To show the assertion, first note that the fact that $\varphi^{-1}(\mathfrak{p})$ is prime if $\mathfrak{p}$ is prime is a general result valid for any ring homomorphism. So we only need to show if gives a bijection.

Now, observe that $\varphi$ is an injective homomorphism of rings. Since $\varphi_{|k}:k\to k$ is a bijection (here is where we use $k$ is a finite field), the image of $\varphi$ is equal to the subring $$k[x_1^p,\dots,x_n^p]\subseteq k[x_1,\dots,x_n].$$ Hence $\varphi$ gives an isomorphism between $k[x_1^p,\dots,x_n^p]$ and $ k[x_1,\dots,x_n]$, and the assertion is equivalent to show that the map $$\Phi: \{\text{ Prime ideals of } k[x_1,\dots,x_n]\} \to \{\text{ Prime ideals of } k[x_1^p,\dots,x_n^p]\} $$ $$ \mathfrak{p} \mapsto \mathfrak{p}\cap k[x_1^p,\dots,x_n^p]$$ gives a bijection.

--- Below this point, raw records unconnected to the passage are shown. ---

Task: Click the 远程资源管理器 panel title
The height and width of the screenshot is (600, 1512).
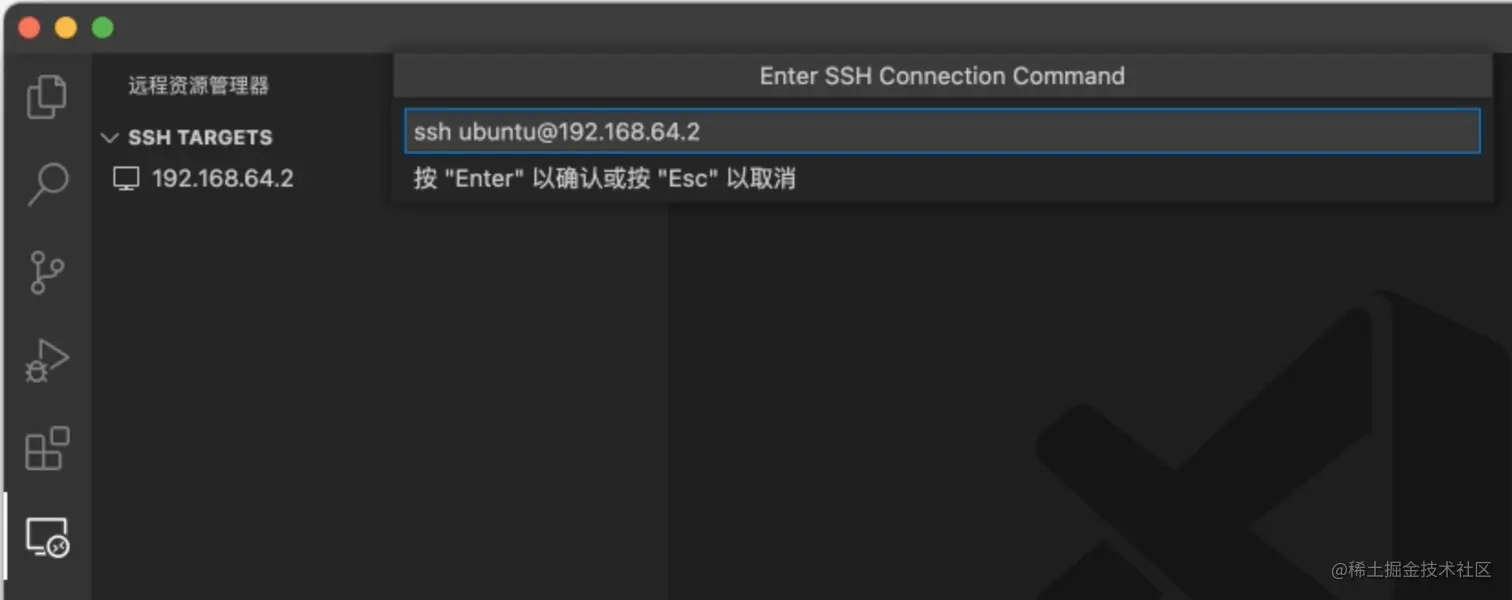Action: tap(198, 85)
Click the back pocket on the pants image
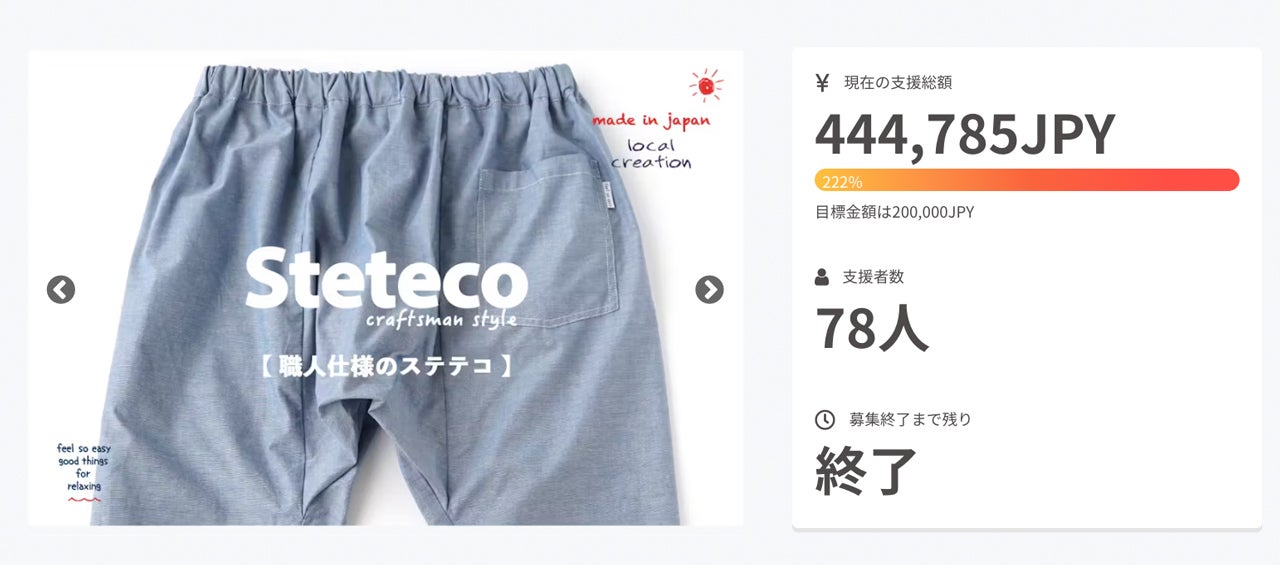1280x565 pixels. coord(547,247)
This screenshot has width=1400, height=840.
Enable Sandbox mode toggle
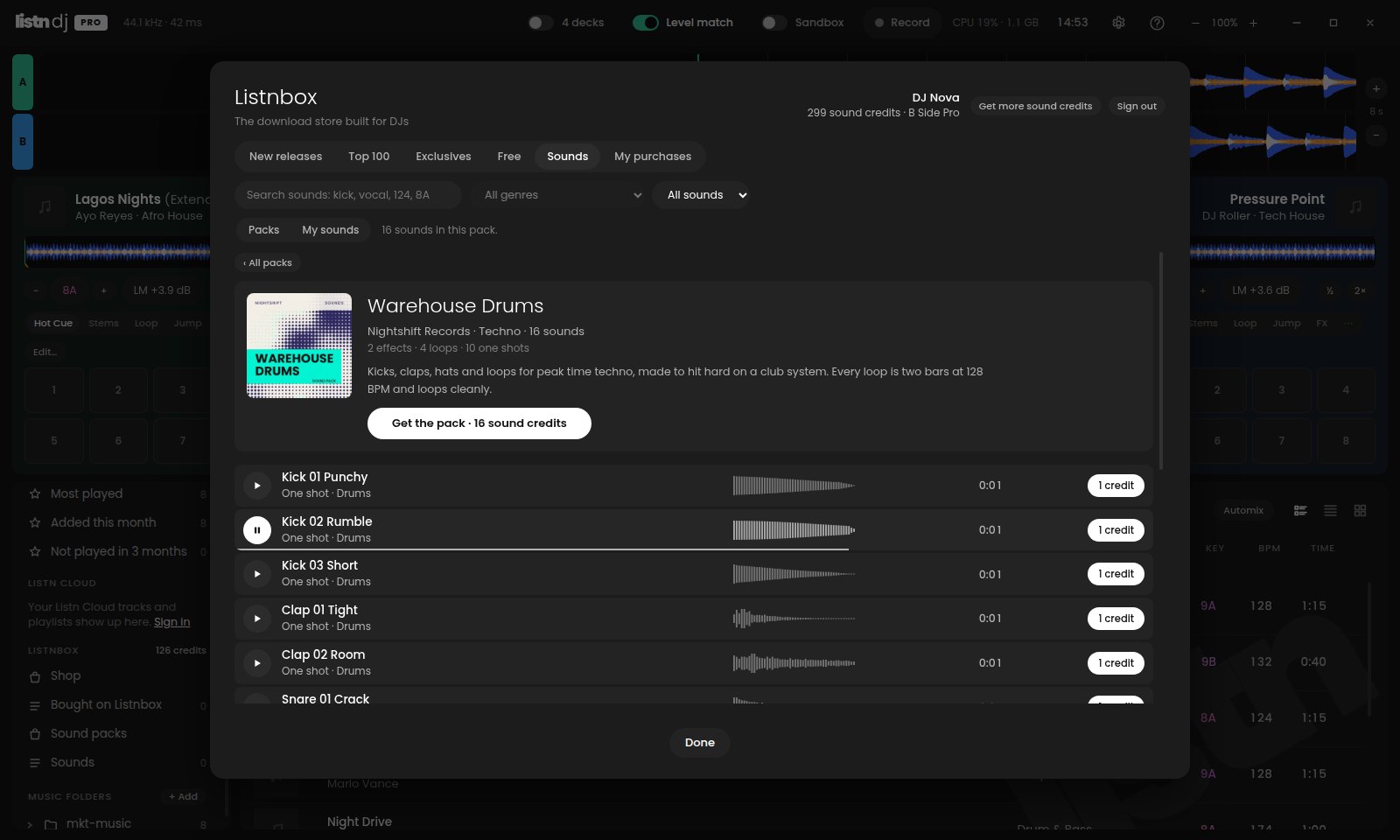click(x=774, y=23)
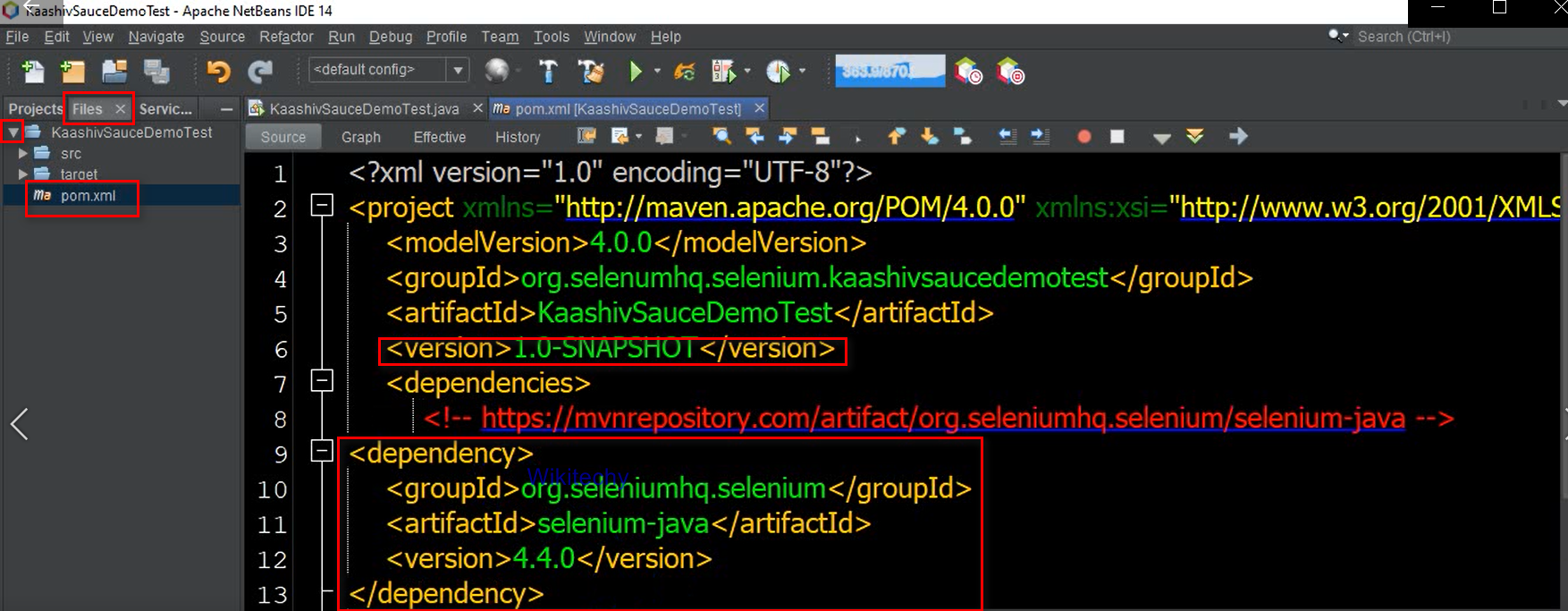Click the New File icon
This screenshot has width=1568, height=611.
click(x=33, y=72)
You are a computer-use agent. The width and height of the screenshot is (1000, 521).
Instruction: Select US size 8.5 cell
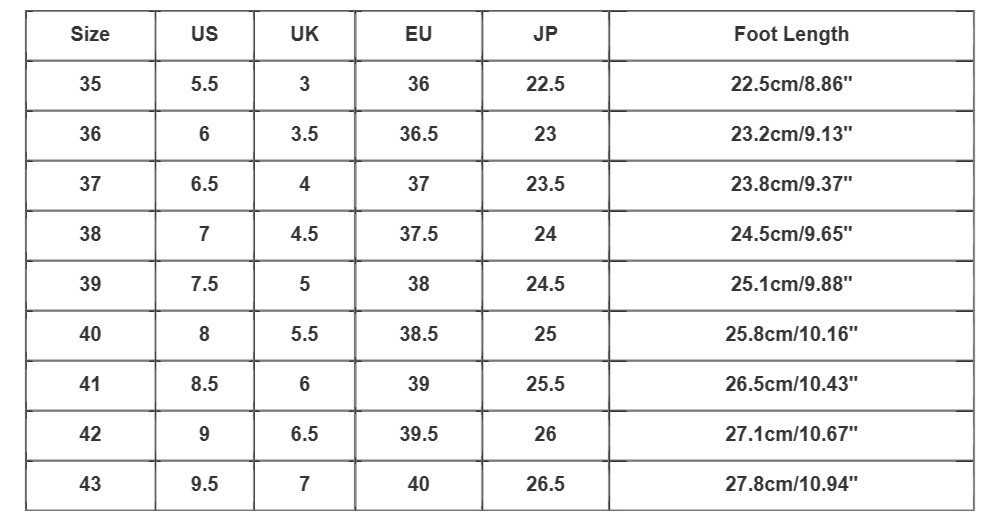click(204, 385)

The following observation is proved by reuns in his answer.

Key Observation: For any element $f$ of $k[x_1^p,\dots,x_n^p]$ there exists a unique $g\in k[x_1,\dots,x_n]$ such that $f=g^p$.

This implies that $$\mathfrak{p}\cap k[x_1^p,\dots,x_n^p]=\{g(x_1,\dots,x_n)^p\ | \ g(x_1,\dots,x_n)\in \mathfrak{p}\}.$$ That the RHS is inside the LFS is clear. Now, taking $f\in \mathfrak{p}\cap k[x_1^p,\dots,x_n^p]$, by the observation $f=g^p$, with $g\in k[x_1,\dots,x_n]$. But $g^p\in \mathfrak{p}$, that is prime, so $g\in \mathfrak{p}$.

This result shows easily that $\Phi$ is injective, since the $p$-power map is injective in $k[x_1,\dots,x_n]$.

To show surjectivity, take a prime ideal $\mathfrak{q}$ in $k[x_1^p,\dots,x_n^p]$, and let $I=k[x_1,\dots,x_n]\mathfrak{q}$ be the ideal generated by $\mathfrak{q}$ in the bigger ring. If we show that $I$ is a prime ideal, then we showed surjectivity of $\Phi$, since $I\cap k[x_1^p,\dots,x_n^p]=\mathfrak{q}$. But observe that $$I=\{f\in k[x_1,\dots,x_n]\ | \ f^p\in \mathfrak{q}\}.$$ If $f\in I$, it is clear that $f^p\in \mathfrak{q}$. But the RHS is clearly an ideal, being just the preimage by $\varphi$, and it clearly contains $\mathfrak{q}$, so it contains $I$. Now, if $f$ and $g\in k[x_1,\dots,x_n]$ verify that $fg\in I$, then $(fg)^p=f^pg^p\in I\cap k[x_1^p,\dots,x_n^p]=\mathfrak{q}$, so $f^p\in \mathfrak{q}$ or $g^p\in \mathfrak{q}$, so $f\in I$ or $g\in I$.

Note that it is not true in general that if $R$ is a subring of a commutative ring $S$, the map $\mathfrak{p}\mapsto \mathfrak{p}\cap R$ from prime ideals of $S$ to prime ideals of $R$ is injective or surjective (for example, if $R=\mathbb{Z}$ and $S=\mathbb{Z}[\sqrt{-1}]$).